[Collected data]
[Start of section]

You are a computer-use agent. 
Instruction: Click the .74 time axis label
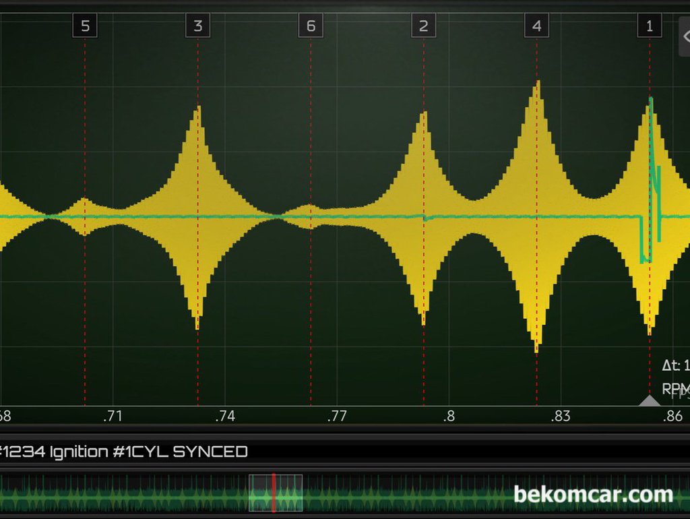(x=225, y=416)
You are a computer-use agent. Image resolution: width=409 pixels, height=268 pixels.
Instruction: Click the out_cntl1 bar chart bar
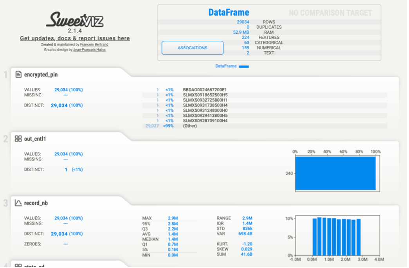coord(335,173)
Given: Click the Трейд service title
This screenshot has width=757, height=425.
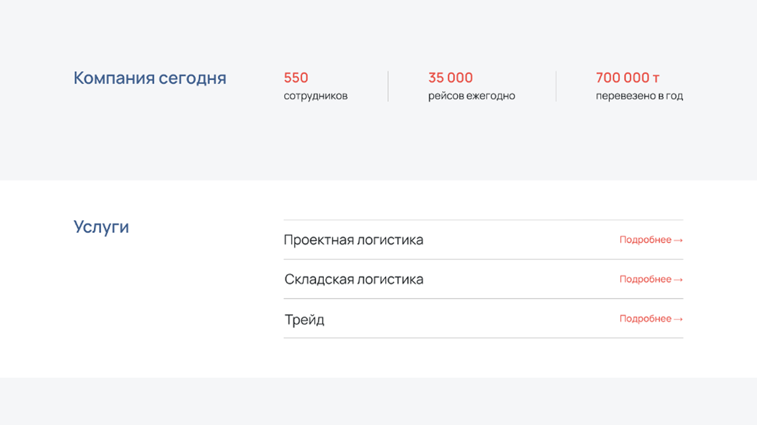Looking at the screenshot, I should click(x=305, y=320).
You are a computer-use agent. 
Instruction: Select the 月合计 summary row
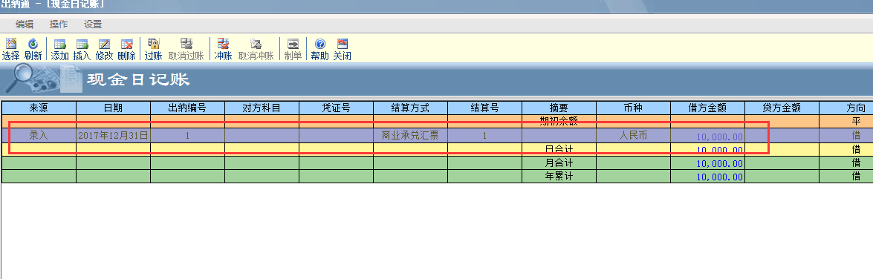[437, 163]
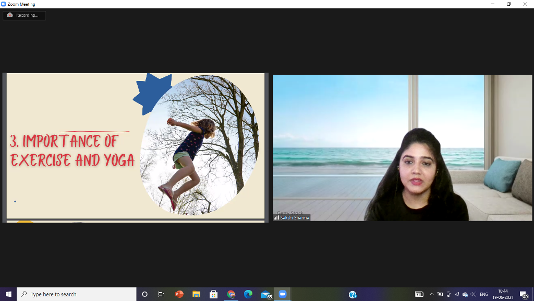Open Microsoft Edge from the taskbar

point(248,294)
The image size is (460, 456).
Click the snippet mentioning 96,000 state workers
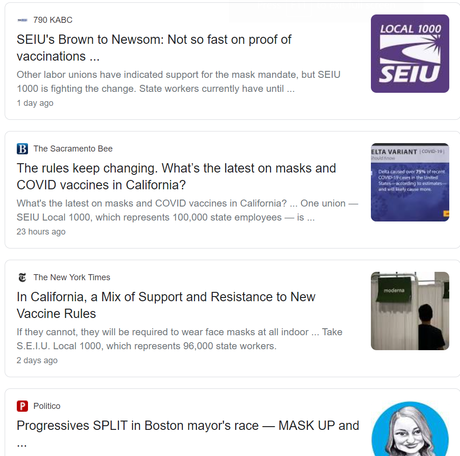(x=180, y=339)
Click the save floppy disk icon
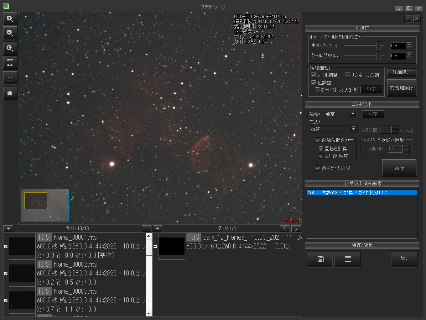426x320 pixels. tap(320, 259)
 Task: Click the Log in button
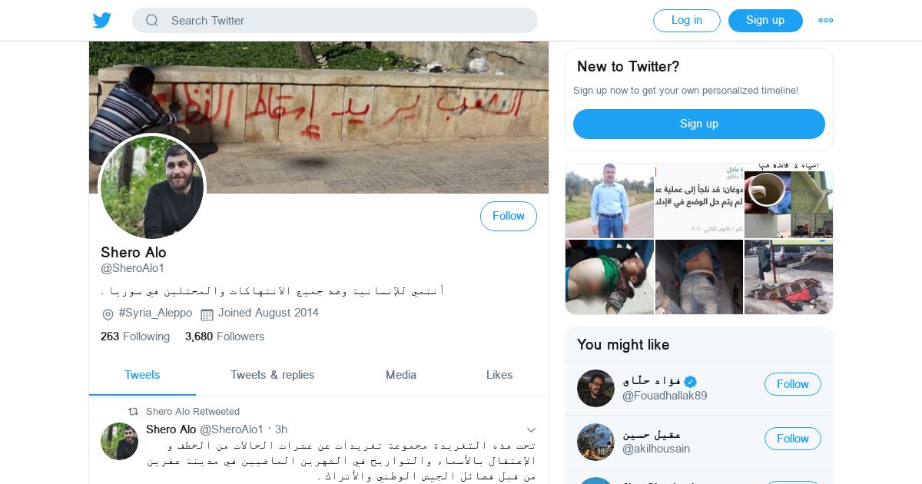pyautogui.click(x=687, y=21)
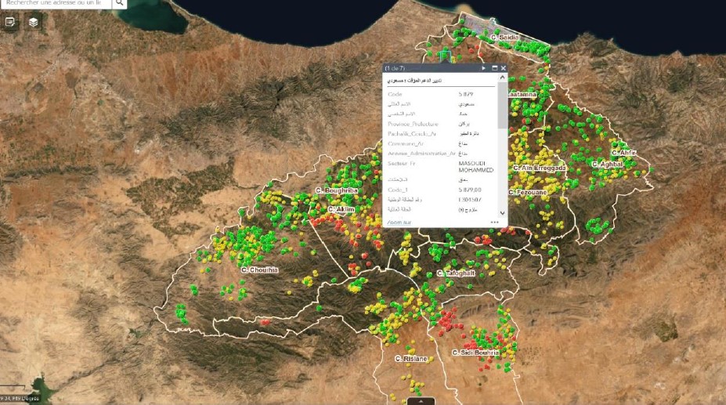Select the C. Ahfir commune label
The width and height of the screenshot is (726, 405).
coord(624,152)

[End of section]

Please retype, exactly and with the pictures left out, the lines from the line containing "The image size is (460, 456)." through the last line of the records above.

**Response**
The image size is (460, 456).
Click the snippet mentioning 96,000 state workers
(x=180, y=339)
Click the save floppy disk icon
426x320 pixels. tap(320, 259)
 Task: Click the Log in button
pyautogui.click(x=687, y=21)
Select the C. Ahfir commune label
The width and height of the screenshot is (726, 405).
coord(624,152)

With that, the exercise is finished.